— PROBLEM DESCRIPTION —
Please count the lines in the records below that contain the string "should", matching case exactly. Reply with the number only.

Screenshot and document pointing records:
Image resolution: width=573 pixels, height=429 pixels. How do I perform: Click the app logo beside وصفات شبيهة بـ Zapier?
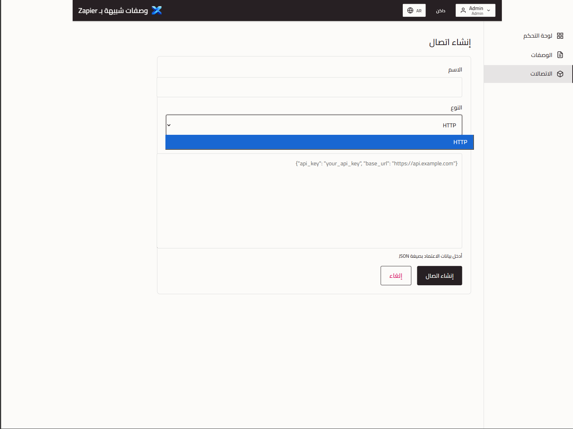pyautogui.click(x=156, y=10)
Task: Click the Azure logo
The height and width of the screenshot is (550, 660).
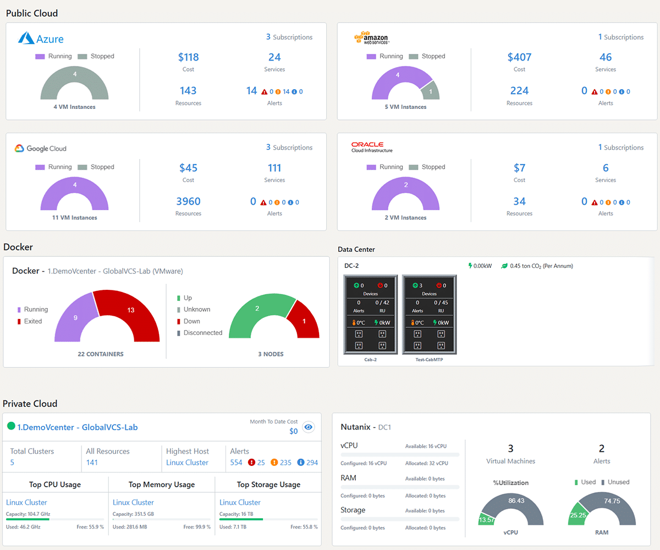Action: tap(41, 38)
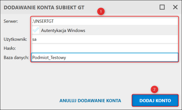Place cursor on .\INSERTGT server text
The height and width of the screenshot is (110, 182).
43,21
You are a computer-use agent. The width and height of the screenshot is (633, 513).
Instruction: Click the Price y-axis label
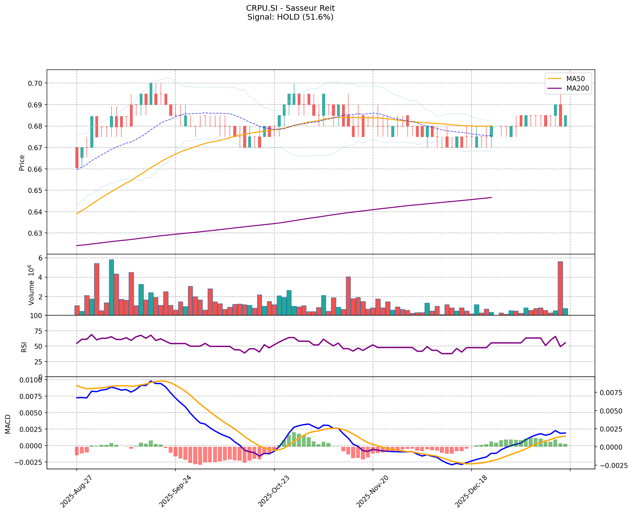click(x=22, y=163)
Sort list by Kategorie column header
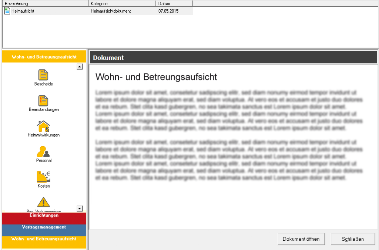 (x=122, y=3)
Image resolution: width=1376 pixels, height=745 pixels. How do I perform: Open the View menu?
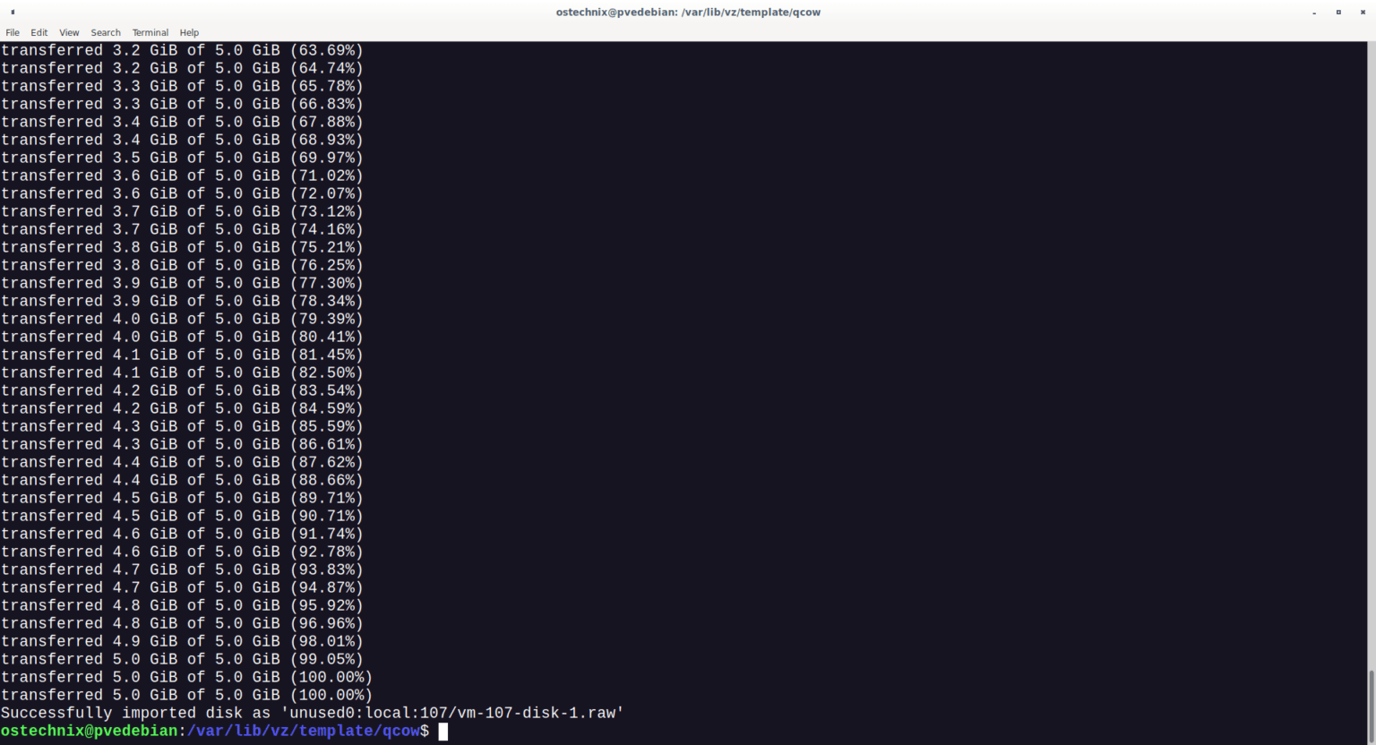(68, 32)
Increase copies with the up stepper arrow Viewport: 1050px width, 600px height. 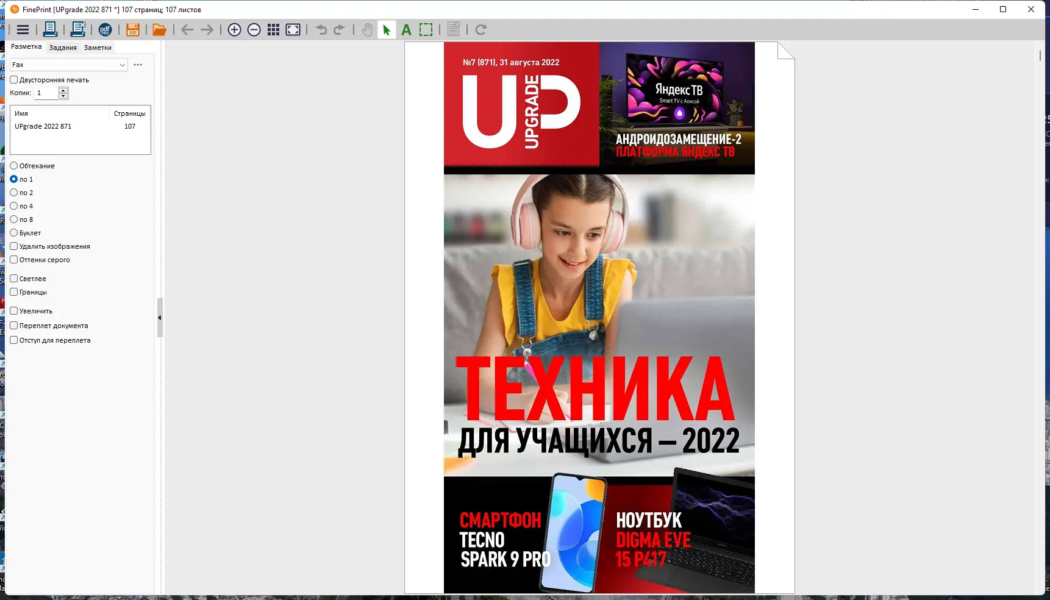point(63,90)
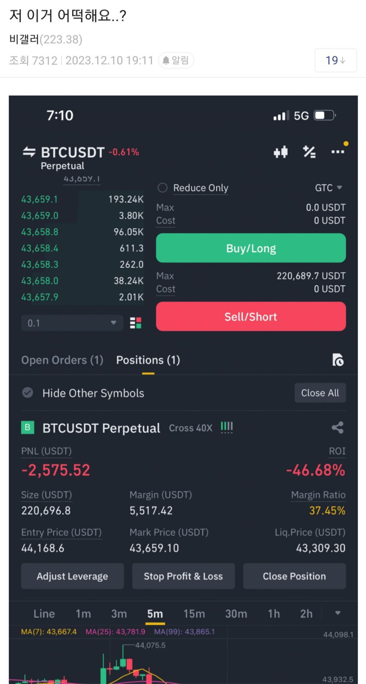The image size is (366, 684).
Task: Change the order book layout icon
Action: coord(135,323)
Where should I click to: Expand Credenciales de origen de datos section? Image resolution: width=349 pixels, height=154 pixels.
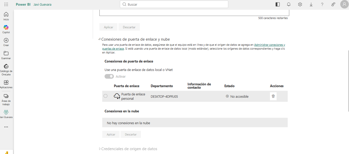[x=100, y=149]
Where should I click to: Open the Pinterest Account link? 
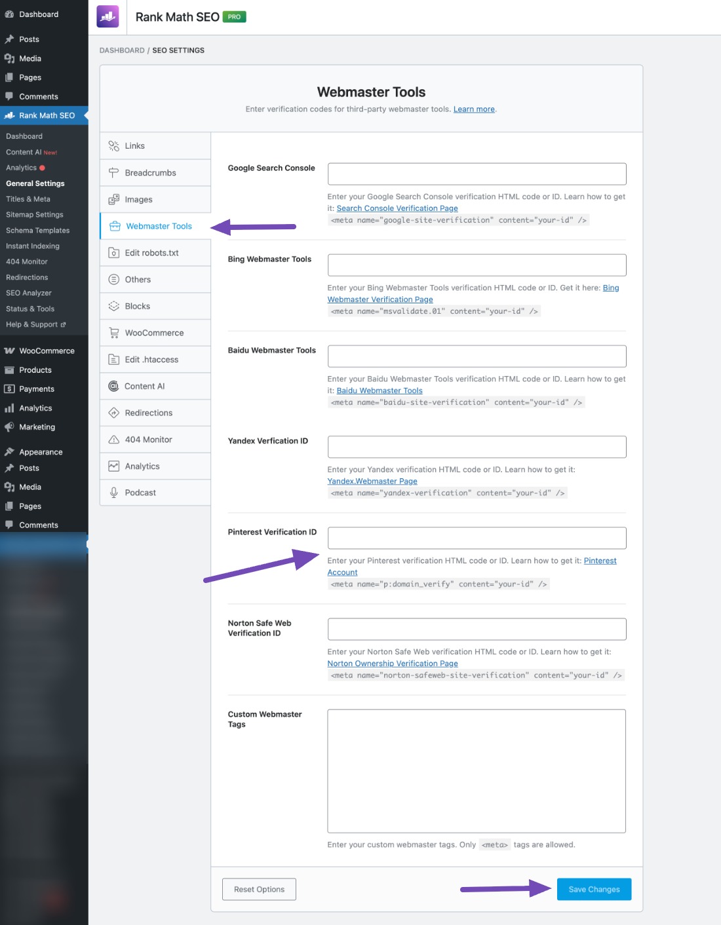coord(599,560)

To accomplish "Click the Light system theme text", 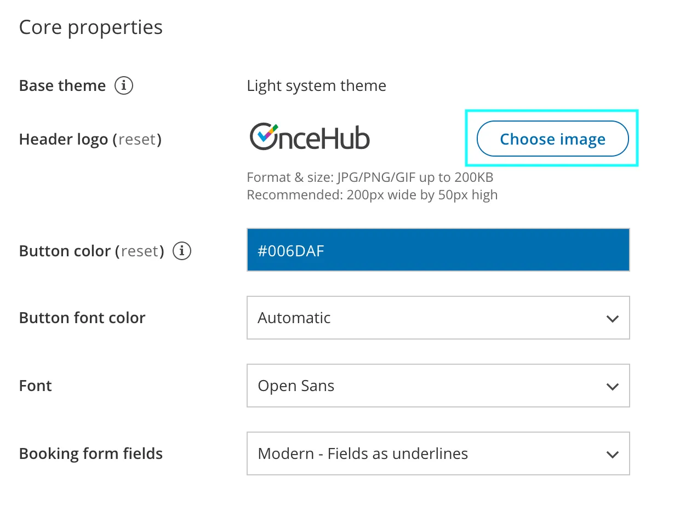I will tap(316, 86).
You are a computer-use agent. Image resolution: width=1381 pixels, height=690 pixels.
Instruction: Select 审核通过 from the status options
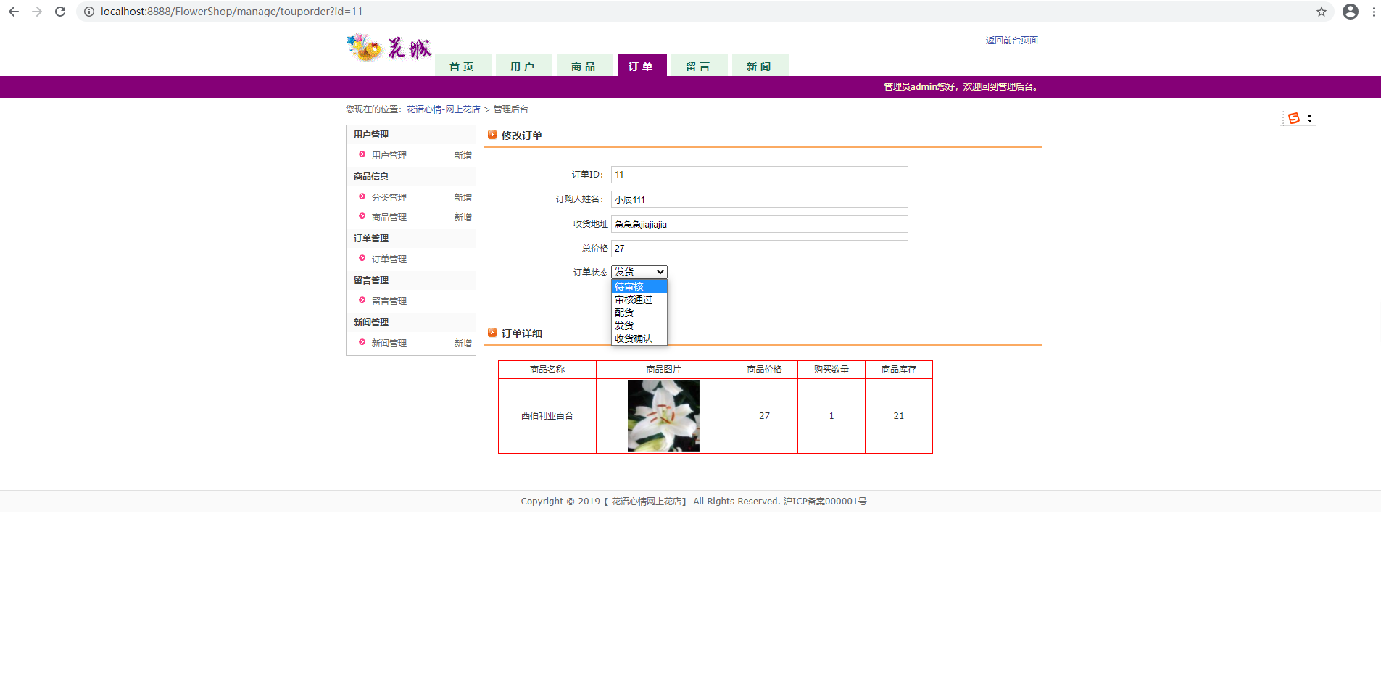click(x=633, y=299)
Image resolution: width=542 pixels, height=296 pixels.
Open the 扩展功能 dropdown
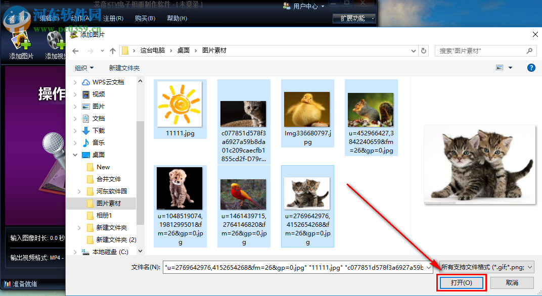pyautogui.click(x=354, y=17)
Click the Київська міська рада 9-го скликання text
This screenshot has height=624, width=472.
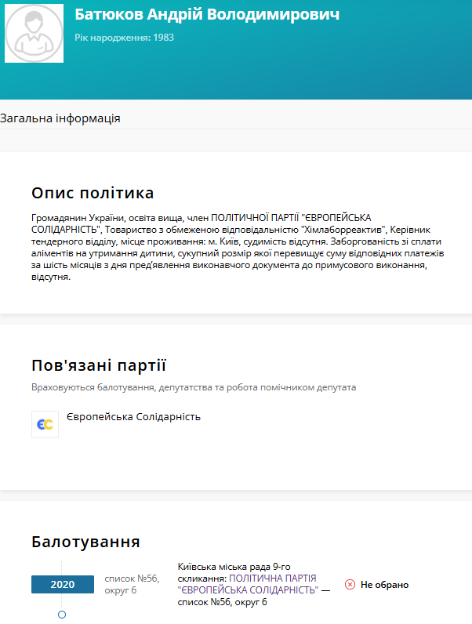click(x=234, y=567)
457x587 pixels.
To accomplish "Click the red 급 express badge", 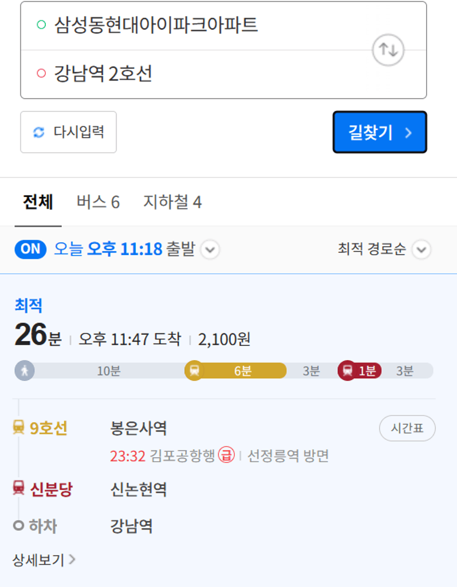I will click(x=227, y=455).
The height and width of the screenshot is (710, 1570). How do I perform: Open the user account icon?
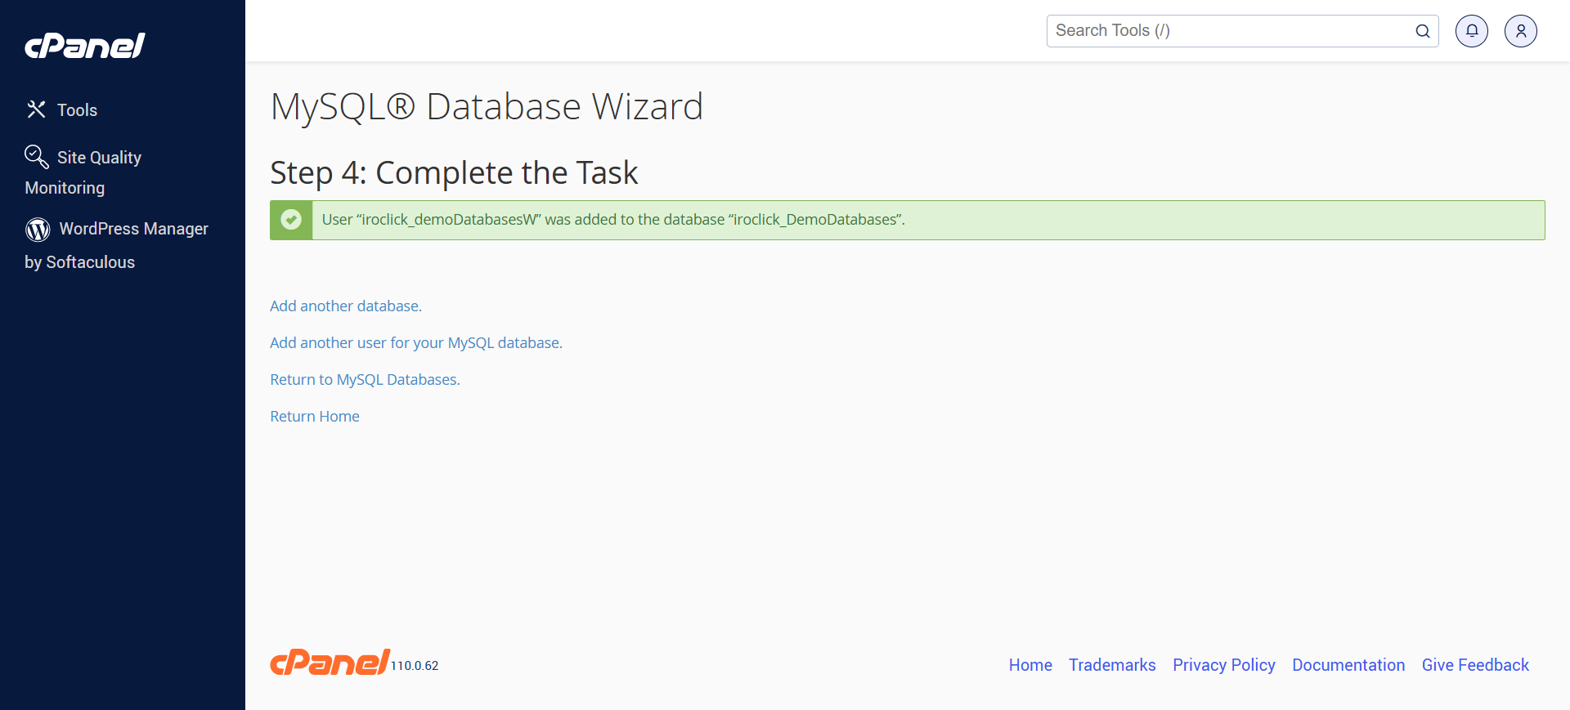click(1520, 31)
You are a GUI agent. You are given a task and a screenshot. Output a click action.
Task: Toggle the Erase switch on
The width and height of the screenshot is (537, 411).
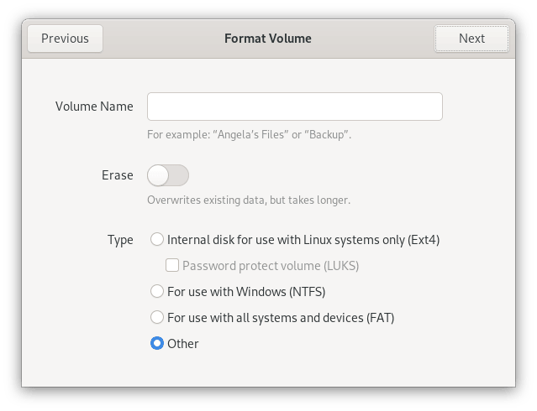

— ANSWER —
2